I might be the last Chowhound to try this meal. But if anyone's looking for a recent report:
(Accompanying photographs, here: http://www.girleatscity.com/2011/07/m...)
The bo ssam's slow roasted pork shoulder (a slight departure from the steamed or boiled pork more traditionally used in bo ssäms) was elegantly simple. The outside layer was nicely caramelized and on the inside, the meat was almost unspeakably tender, streaked through and through with generous amounts of fat, which helped to keep the entire roast moist. When you used the provided meat tongs to rip off a chunk, there was hardly any resistance. According to his published recipe, David Chang achieves this magnificent texture by immersing the shoulder in a salt and sugar brine, and then slow roasting for about seven hours.
The bibb lettuce used for wrapping was not an afterthought. It was buttery, tender, flavorful and a real delight to eat, even by itself. Kimchi (at the far right in the picture) was made of about equal parts daikon cubes and Napa cabbage. I had a very hard time not greedily scarfing both bowls that were brought out to our table. In pureed form (second bowl from the right), the kimchi was a bit more noticeably salty and slightly overwhelming to eat unless you wrapped it with plenty of white rice. Ginger scallion oil (second bowl from left) was a well made, run-of-the-mill rendition and ssämjan (far left) was standard issue, as well.
I didn't actually end up wrapping my ssäm with oysters on the inside, but I did eat one by itself. Flavors were not highly concentrated, but the shellfish was very fresh and of surprisingly quality, given that it was supposed to be eaten in a wrap along with other strong-tasting ingredients like kimchi.
Our order of seasonal pickles included an impressive array of vegetables: beets, white baby radishes, sunchokes, shiitake mushroom, cucumber, green cherry tomatoes, more kimchi, celery, baby carrots and fennel. All of these (except the kimchi) had been lightly pickled in what tasted to me like rice wine vinegar, salt and sugar, a simple preparation that did not garble the distinctive, delicious flavors of each vegetable. It may sound like an oxymoron, but the quick pickling actually highlighted the freshness of the vegetables: The sour vinegar highlighted their innate sweetness.
Since this was the first time that many of our dining companions had eaten at a Momofuku restaurant, we had to order the steamed buns (pictured at the top of this post), the signature Momofuku dish that launched a thousand diners, copycats and David Chang's Momofuku empire. Fluffy, white buns were filled with two generous slices of pork belly, a moderate amount of hoisin sauce, thinly sliced cucumbers and sliced scallions. Each 3/4" x 1" x 2" cut of pork belly was very tender, lightly seasoned, but intensely flavorful, half glisteny, slippery, silky fat by volume.

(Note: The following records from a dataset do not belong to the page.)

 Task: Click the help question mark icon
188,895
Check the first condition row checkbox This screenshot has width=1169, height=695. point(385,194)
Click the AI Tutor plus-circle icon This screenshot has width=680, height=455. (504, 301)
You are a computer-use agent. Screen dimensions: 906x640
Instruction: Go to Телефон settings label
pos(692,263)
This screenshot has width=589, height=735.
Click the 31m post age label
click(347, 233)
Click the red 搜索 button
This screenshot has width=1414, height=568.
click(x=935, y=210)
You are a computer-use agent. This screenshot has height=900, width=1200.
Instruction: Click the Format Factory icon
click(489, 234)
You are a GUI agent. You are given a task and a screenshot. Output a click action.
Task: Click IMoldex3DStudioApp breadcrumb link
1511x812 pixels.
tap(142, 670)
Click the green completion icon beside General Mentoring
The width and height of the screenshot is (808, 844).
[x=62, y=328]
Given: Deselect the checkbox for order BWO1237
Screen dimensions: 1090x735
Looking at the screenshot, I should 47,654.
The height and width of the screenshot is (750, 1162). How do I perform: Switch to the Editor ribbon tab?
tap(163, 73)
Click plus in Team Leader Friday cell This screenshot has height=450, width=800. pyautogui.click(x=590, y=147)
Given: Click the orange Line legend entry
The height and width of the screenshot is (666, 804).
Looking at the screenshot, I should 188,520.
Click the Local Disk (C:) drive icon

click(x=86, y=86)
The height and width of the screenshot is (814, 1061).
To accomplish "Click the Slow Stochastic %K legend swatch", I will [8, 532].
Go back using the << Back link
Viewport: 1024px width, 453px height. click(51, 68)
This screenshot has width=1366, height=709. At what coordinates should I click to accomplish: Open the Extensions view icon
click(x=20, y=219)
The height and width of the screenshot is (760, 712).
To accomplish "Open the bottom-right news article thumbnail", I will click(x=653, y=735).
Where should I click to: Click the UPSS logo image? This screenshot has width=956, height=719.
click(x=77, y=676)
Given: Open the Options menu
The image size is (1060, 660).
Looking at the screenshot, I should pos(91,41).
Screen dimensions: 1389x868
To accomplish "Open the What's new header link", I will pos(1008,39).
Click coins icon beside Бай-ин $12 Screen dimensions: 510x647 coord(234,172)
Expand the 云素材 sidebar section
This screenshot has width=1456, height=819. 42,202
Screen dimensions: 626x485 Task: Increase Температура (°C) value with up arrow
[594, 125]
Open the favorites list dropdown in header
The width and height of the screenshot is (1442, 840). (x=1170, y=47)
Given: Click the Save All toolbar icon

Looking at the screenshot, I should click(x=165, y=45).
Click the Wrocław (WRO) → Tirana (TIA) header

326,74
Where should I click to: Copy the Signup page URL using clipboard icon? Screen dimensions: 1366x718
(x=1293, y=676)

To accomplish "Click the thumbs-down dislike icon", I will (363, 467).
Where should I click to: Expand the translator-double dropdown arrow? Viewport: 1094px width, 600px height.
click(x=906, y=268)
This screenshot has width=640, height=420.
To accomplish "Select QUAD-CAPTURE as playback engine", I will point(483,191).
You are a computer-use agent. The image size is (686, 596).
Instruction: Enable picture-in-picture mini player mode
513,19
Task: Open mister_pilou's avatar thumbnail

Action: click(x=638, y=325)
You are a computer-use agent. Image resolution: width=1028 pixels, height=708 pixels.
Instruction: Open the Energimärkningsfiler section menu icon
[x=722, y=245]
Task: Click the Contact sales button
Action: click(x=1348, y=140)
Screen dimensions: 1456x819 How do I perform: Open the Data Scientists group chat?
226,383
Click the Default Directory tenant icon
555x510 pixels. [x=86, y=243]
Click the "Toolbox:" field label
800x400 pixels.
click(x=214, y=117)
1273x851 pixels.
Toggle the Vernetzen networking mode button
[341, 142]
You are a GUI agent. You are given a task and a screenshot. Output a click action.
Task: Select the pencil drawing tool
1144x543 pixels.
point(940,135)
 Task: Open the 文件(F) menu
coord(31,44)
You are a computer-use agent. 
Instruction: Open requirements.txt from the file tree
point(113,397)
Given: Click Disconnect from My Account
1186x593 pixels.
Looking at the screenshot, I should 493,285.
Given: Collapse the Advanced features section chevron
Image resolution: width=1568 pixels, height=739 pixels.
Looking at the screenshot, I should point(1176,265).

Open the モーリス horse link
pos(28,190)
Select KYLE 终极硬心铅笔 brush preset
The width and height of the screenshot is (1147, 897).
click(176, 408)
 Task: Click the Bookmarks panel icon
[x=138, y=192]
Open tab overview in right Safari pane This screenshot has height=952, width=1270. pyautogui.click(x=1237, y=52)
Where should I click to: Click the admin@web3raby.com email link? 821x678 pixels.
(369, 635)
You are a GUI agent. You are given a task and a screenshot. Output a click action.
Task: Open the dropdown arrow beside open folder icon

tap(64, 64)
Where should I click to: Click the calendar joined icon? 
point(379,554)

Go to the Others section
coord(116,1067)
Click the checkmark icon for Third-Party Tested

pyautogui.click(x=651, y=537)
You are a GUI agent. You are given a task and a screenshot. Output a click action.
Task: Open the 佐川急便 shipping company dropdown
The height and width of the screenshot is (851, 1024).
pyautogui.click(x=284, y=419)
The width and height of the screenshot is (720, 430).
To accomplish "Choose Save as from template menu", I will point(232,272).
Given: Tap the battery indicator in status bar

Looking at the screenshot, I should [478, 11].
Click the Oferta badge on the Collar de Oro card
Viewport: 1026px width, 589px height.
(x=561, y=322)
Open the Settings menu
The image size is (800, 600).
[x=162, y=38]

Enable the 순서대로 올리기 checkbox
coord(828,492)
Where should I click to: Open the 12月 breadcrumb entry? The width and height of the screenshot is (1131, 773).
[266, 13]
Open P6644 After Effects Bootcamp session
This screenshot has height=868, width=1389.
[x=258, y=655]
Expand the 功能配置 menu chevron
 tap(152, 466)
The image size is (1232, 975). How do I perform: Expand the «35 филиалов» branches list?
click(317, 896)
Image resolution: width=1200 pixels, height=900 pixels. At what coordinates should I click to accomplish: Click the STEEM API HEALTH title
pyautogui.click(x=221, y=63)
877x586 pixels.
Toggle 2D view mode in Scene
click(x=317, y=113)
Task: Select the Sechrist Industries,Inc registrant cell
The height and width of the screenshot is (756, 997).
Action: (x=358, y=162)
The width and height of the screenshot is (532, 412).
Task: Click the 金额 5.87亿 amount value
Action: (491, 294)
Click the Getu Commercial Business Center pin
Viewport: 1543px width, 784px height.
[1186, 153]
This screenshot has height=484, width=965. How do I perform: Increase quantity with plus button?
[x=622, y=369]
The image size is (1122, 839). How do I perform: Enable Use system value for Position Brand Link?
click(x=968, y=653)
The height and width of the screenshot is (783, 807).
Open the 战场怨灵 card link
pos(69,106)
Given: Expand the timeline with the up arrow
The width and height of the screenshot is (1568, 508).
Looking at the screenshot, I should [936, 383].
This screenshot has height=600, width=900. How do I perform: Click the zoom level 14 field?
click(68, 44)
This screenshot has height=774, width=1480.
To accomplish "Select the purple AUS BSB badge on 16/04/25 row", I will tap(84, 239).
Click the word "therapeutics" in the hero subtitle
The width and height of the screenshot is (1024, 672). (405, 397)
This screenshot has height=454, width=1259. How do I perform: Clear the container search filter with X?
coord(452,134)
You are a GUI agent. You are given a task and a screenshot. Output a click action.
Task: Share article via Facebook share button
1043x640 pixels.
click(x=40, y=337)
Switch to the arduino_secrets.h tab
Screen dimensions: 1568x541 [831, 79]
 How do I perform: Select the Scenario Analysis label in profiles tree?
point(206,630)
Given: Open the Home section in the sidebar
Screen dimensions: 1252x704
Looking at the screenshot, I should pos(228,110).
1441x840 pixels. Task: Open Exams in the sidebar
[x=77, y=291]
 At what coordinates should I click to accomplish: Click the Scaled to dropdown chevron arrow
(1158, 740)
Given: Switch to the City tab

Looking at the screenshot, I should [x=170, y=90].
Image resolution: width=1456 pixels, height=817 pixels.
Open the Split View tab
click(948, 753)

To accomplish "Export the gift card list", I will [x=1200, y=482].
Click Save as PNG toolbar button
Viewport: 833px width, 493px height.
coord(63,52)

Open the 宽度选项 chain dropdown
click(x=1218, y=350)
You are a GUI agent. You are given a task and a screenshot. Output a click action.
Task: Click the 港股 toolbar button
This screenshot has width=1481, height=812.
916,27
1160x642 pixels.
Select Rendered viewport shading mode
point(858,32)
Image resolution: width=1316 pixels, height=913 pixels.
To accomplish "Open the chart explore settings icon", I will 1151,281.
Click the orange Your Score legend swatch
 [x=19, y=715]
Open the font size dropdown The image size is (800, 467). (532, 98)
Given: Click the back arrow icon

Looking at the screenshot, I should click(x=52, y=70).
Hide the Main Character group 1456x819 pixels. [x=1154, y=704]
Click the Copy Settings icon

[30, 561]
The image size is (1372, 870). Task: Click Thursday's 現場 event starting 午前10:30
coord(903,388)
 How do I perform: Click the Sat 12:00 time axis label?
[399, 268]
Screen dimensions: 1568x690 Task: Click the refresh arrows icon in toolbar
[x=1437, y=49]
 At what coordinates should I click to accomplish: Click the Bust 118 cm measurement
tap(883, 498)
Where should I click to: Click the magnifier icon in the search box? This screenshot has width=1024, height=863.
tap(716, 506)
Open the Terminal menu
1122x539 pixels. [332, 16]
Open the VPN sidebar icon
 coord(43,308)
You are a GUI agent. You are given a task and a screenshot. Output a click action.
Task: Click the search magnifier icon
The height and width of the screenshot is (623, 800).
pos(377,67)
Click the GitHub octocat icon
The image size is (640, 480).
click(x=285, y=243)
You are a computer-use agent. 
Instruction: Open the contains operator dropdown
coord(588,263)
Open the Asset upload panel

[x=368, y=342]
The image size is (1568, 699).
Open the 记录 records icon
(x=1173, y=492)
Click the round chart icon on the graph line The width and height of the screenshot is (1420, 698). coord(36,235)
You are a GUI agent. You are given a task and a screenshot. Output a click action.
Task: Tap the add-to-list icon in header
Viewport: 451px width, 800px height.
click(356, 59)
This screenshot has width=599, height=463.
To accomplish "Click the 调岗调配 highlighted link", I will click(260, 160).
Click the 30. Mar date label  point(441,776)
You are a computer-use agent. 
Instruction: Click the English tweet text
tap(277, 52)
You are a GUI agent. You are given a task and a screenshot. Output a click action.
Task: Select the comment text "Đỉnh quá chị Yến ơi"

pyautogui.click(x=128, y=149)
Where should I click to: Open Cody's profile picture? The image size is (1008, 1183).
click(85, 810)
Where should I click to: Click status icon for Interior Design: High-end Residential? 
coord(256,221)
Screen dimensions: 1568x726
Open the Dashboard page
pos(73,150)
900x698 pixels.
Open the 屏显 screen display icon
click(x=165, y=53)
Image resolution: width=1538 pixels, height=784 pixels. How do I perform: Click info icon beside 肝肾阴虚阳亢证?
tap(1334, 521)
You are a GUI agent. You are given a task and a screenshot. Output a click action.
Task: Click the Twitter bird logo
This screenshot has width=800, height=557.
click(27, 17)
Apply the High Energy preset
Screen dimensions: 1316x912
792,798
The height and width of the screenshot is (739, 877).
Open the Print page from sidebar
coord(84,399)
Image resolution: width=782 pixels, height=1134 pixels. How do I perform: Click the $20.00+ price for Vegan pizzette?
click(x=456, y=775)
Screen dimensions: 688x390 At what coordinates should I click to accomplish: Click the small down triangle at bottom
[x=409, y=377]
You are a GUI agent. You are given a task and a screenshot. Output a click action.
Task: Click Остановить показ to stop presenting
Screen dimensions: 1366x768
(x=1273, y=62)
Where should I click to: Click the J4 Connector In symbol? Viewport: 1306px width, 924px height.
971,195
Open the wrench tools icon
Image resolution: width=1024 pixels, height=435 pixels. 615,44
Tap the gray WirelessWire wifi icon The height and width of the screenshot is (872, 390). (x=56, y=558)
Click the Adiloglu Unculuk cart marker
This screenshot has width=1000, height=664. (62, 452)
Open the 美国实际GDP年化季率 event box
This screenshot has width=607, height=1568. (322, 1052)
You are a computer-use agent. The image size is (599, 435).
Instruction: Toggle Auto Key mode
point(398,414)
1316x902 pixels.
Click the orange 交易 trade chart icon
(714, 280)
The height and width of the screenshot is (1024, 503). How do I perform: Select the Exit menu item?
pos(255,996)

Cucumber slices and scallions helped balance the richness. This deceptively simple dish is not so difficult to make at home, but to make it this well and to achieve that perfect, tender-to-the-point-of-melting texture and clean, clear taste of pork is a matter that calls for some attention to detail.
The only possible disappointment of the evening was the dish of market greens with XO sauce, which was in our case Swiss chard sauteed with bits of what tasted like bacon and topped with fried onions. In concept, the dish was great, but in execution, the bite I tried (near the bottom of the bowl) was overly salty and too heavily doused in XO sauce.
The two drinks I tasted were both erudite, well-conceived, cocktail nerdy concoctions. The spring pea cocktail, made by shaking good mezcal, lime, agave, yellow chartreuse and wasabi with ice, and straining, was beautifully smokey with a modest kick of wasabi. There was just enough sweetness to blunt the high alcohol content.
The mountainside cocktail was made with Japanese whisky, fennel and orange bitters, served with a curl of grapefruit peel. It was a serious, adult drink of the style served at Employee's Only and The Highlands, again with a slight touch of sweetness (from a fennel syrup?). Notably, it was served with the sort of oversized ice cube favored by mixologists for melting at a slower rate than their smaller counterparts.
As good as both cocktails were, I would probably just order beer or ginger ale, next time. These cocktails ought to be savored long after a meal, as dessert. They're so heavy that they take away stomach capacity during a meal.
As it was, we ended the meal with orders of black rice horchata with dulce de leche, lime and sake. This barely sweet, light, frozen confection was a perfect chaser for an indulgent meal of fatty pork and strong kimchi. Flavors were interesting, but the slightly icy texture and presentation on a bed of puffed rice did not change my opinion that David Chang does savory much more successfully than he does sweet.